## [Work request]
Lines to restate from the data below: from the one containing "This screenshot has height=425, width=972." to the one containing "You are a computer-use agent. Screen dimensions: 387x279", both included. Give them again exactly, and only them.

(Records from a dataset)
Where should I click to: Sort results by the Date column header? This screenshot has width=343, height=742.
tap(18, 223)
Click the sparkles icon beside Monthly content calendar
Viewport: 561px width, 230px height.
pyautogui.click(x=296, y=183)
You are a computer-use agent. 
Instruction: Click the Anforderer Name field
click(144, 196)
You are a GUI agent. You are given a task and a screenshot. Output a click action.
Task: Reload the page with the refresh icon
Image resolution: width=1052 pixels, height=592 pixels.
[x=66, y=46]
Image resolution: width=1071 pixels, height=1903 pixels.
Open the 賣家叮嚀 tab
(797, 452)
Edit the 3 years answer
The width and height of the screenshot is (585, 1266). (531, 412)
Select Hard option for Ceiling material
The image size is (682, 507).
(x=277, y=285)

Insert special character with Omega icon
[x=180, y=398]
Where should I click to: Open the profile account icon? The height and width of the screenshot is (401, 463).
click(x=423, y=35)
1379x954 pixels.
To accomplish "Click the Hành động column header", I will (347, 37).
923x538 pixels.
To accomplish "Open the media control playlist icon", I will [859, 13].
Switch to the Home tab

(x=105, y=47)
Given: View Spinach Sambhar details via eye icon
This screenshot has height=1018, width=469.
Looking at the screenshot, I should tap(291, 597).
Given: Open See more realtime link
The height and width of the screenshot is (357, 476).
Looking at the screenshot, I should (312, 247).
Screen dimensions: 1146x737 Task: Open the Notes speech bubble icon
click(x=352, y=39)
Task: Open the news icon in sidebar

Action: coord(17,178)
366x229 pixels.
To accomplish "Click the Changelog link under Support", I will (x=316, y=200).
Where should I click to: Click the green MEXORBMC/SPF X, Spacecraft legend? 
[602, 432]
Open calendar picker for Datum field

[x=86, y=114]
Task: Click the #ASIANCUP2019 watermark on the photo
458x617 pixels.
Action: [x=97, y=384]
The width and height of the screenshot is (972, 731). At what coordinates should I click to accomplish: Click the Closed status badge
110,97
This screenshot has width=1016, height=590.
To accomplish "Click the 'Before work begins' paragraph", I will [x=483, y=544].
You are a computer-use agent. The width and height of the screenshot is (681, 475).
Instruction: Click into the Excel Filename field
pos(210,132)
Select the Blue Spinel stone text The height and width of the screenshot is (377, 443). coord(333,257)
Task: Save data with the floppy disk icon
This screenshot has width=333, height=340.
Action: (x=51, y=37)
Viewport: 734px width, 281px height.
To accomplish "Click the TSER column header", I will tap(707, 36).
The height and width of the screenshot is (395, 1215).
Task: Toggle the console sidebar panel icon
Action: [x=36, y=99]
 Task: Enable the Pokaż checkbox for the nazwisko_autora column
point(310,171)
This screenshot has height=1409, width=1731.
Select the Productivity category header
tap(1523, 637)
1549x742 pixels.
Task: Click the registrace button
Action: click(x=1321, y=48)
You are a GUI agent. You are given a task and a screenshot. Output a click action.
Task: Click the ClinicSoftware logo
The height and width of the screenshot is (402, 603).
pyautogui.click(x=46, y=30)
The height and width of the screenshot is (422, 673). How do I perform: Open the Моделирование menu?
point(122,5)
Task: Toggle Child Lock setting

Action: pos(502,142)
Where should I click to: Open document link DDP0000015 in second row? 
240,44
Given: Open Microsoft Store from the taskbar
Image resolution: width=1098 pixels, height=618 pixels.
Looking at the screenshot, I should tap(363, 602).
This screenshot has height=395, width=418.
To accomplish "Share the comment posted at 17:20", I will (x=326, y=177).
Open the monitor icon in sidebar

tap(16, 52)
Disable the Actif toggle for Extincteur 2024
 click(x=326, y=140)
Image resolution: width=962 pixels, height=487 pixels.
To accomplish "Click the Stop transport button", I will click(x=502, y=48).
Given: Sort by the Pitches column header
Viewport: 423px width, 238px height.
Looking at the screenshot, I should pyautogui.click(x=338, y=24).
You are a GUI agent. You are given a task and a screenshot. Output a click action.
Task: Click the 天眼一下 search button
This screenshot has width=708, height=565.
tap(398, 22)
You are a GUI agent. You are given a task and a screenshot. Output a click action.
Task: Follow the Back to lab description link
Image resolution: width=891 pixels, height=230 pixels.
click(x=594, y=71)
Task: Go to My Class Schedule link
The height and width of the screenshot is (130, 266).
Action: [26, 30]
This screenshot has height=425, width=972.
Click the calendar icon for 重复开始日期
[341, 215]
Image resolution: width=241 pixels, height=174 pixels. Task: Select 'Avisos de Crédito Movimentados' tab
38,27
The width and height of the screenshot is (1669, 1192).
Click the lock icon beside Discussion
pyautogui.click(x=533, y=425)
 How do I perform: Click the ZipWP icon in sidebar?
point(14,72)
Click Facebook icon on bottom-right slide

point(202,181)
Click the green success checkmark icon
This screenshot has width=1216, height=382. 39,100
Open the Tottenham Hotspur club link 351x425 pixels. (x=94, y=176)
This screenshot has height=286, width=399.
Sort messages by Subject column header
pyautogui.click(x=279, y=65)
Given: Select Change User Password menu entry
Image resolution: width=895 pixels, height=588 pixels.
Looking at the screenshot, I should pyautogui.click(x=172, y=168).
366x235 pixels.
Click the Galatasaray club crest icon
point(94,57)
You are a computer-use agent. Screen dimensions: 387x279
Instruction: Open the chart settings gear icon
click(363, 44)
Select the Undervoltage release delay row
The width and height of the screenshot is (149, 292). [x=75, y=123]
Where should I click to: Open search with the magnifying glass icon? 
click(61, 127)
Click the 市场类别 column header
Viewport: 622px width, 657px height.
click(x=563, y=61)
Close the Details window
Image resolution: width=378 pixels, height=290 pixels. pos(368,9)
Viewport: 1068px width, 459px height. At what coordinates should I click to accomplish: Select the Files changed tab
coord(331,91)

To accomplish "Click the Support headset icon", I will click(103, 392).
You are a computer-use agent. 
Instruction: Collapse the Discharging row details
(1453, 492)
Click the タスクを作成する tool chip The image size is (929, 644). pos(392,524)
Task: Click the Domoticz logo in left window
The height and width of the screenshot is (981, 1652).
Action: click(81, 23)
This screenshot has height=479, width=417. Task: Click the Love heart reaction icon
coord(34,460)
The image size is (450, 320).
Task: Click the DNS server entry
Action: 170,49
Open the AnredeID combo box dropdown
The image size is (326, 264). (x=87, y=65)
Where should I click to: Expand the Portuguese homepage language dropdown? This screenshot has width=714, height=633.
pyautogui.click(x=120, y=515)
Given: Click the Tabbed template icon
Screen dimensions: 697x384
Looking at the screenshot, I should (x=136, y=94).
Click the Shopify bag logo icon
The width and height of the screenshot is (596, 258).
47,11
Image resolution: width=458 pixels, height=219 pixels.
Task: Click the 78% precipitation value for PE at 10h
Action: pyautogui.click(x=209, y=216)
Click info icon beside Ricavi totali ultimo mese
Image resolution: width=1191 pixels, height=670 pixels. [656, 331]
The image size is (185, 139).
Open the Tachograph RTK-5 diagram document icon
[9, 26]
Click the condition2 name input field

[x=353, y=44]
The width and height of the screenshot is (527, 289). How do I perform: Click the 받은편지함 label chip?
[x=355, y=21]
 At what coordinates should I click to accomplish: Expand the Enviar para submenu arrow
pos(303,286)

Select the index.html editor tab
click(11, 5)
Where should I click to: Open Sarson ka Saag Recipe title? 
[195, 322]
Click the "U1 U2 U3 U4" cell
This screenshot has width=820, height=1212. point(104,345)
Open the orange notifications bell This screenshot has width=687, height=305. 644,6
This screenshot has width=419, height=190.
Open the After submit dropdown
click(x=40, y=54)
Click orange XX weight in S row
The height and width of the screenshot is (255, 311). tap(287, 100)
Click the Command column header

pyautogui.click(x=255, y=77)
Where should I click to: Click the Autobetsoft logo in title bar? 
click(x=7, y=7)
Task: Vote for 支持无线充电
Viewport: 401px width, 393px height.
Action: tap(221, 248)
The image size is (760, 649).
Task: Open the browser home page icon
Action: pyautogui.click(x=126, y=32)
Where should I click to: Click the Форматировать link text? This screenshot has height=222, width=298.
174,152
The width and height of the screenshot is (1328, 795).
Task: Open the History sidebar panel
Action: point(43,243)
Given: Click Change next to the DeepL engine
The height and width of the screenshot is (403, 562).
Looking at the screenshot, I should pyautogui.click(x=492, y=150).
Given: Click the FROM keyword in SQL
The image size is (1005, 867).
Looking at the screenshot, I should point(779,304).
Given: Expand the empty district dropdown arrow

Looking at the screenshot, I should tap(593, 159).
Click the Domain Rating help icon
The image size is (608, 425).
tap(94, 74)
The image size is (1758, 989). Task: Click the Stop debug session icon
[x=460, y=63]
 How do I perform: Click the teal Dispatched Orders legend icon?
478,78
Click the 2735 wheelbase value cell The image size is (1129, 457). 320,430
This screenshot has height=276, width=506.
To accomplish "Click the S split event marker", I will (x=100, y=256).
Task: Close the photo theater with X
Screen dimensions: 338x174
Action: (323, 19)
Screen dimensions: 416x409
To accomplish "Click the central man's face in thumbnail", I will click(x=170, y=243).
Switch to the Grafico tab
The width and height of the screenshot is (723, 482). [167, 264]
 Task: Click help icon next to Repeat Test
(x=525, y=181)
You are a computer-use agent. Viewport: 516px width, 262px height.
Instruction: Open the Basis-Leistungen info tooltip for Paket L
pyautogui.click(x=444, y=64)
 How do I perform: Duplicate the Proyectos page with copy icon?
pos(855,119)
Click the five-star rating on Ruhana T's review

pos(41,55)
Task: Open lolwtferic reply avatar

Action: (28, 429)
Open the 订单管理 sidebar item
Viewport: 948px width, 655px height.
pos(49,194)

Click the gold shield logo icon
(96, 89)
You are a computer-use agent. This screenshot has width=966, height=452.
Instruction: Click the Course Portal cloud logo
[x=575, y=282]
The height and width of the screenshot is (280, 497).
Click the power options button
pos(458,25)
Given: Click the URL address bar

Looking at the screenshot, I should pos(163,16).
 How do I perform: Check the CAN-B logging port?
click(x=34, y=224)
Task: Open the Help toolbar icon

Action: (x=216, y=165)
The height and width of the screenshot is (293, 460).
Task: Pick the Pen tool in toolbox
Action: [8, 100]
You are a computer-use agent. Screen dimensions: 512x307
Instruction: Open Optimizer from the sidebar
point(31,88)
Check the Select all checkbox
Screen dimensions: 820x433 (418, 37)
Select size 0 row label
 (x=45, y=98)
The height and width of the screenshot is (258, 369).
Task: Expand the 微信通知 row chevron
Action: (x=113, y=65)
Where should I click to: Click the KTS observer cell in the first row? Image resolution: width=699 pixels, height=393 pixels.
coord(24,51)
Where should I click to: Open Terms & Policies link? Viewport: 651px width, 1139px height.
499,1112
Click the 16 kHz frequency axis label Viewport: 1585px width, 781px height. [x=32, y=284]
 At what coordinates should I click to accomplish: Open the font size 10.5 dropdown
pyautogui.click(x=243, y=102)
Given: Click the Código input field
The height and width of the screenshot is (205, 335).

## [The answer]
This screenshot has height=425, width=972.
Click the calendar icon for 重复开始日期
[341, 215]
Image resolution: width=241 pixels, height=174 pixels. Task: Select 'Avisos de Crédito Movimentados' tab
38,27
The width and height of the screenshot is (1669, 1192).
Click the lock icon beside Discussion
pyautogui.click(x=533, y=425)
 How do I perform: Click the ZipWP icon in sidebar?
point(14,72)
Click Facebook icon on bottom-right slide

point(202,181)
Click the green success checkmark icon
This screenshot has width=1216, height=382. 39,100
Open the Tottenham Hotspur club link 351x425 pixels. (x=94, y=176)
This screenshot has height=286, width=399.
Sort messages by Subject column header
pyautogui.click(x=279, y=65)
Given: Select Change User Password menu entry
Image resolution: width=895 pixels, height=588 pixels.
Looking at the screenshot, I should pyautogui.click(x=172, y=168).
366x235 pixels.
Click the Galatasaray club crest icon
point(94,57)
You are a computer-use agent. Screen dimensions: 387x279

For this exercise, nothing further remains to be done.